Extracted records:

+===+

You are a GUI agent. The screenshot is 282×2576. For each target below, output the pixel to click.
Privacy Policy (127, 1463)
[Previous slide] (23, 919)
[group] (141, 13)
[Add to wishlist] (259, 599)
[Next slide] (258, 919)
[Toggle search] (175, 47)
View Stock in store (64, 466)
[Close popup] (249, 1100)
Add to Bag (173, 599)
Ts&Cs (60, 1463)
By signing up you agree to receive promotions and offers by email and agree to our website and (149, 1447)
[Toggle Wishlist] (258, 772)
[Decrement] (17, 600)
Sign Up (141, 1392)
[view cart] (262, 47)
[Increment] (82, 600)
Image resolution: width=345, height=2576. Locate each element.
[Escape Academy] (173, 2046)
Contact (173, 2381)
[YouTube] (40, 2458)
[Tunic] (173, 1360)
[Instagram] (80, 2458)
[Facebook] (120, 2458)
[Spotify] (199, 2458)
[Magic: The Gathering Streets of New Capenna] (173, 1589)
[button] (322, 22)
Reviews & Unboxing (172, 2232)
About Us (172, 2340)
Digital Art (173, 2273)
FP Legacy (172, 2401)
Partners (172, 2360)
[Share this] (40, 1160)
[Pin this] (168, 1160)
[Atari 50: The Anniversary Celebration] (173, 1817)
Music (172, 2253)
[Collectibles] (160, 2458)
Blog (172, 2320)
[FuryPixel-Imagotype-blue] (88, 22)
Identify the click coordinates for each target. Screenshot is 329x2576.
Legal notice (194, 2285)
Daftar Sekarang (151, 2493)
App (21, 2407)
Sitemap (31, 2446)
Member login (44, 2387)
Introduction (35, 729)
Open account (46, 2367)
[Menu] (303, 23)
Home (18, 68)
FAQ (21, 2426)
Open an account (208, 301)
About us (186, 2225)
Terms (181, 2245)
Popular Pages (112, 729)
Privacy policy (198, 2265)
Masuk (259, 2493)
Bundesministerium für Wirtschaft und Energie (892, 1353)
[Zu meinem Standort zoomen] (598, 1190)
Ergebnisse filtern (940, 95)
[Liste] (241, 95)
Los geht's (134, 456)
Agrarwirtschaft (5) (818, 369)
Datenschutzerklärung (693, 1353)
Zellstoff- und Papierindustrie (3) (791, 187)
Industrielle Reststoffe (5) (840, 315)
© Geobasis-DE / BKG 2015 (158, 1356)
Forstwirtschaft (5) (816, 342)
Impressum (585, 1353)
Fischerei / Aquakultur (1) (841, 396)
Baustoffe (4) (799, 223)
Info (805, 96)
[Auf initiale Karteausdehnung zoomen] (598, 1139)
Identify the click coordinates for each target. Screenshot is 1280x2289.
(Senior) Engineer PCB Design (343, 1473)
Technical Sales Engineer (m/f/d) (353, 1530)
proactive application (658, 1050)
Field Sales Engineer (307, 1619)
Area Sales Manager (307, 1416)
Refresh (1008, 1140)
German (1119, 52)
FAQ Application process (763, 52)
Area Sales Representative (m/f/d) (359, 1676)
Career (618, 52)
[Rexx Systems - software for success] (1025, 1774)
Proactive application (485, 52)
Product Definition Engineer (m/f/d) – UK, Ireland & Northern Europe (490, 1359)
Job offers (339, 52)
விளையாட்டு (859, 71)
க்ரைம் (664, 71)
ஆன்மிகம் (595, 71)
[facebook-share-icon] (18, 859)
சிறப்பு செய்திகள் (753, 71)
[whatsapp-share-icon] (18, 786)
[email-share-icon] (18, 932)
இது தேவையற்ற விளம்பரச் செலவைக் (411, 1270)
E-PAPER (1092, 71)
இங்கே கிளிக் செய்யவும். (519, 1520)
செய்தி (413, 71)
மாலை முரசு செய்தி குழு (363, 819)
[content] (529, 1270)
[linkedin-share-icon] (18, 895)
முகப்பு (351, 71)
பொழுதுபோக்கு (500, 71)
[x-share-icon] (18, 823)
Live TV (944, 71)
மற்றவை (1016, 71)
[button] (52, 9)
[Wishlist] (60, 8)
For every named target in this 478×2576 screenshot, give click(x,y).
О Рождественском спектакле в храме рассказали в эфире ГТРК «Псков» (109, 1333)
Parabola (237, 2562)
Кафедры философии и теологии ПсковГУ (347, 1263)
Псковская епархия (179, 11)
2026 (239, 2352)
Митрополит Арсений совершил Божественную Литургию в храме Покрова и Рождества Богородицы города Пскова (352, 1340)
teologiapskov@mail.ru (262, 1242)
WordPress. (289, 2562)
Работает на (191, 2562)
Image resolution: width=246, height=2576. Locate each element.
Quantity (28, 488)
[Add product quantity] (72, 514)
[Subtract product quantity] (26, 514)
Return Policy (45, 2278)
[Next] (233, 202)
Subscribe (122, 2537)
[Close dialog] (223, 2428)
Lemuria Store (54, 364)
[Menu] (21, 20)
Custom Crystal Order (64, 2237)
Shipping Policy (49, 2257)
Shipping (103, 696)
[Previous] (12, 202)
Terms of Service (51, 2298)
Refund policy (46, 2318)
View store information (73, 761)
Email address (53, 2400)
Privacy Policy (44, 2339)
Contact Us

+===+

- Action item
Start at the first line of the entries and stop at the line that contains "[YouTube] (40, 2458)". Repeat every line in that span exactly, and nothing beyond it.

- Result
You are a GUI agent. The screenshot is 282×2576. For each target below, output the pixel to click.
Privacy Policy (127, 1463)
[Previous slide] (23, 919)
[group] (141, 13)
[Add to wishlist] (259, 599)
[Next slide] (258, 919)
[Toggle search] (175, 47)
View Stock in store (64, 466)
[Close popup] (249, 1100)
Add to Bag (173, 599)
Ts&Cs (60, 1463)
By signing up you agree to receive promotions and offers by email and agree to our website and (149, 1447)
[Toggle Wishlist] (258, 772)
[Decrement] (17, 600)
Sign Up (141, 1392)
[view cart] (262, 47)
[Increment] (82, 600)
Image resolution: width=345, height=2576. Locate each element.
[Escape Academy] (173, 2046)
Contact (173, 2381)
[YouTube] (40, 2458)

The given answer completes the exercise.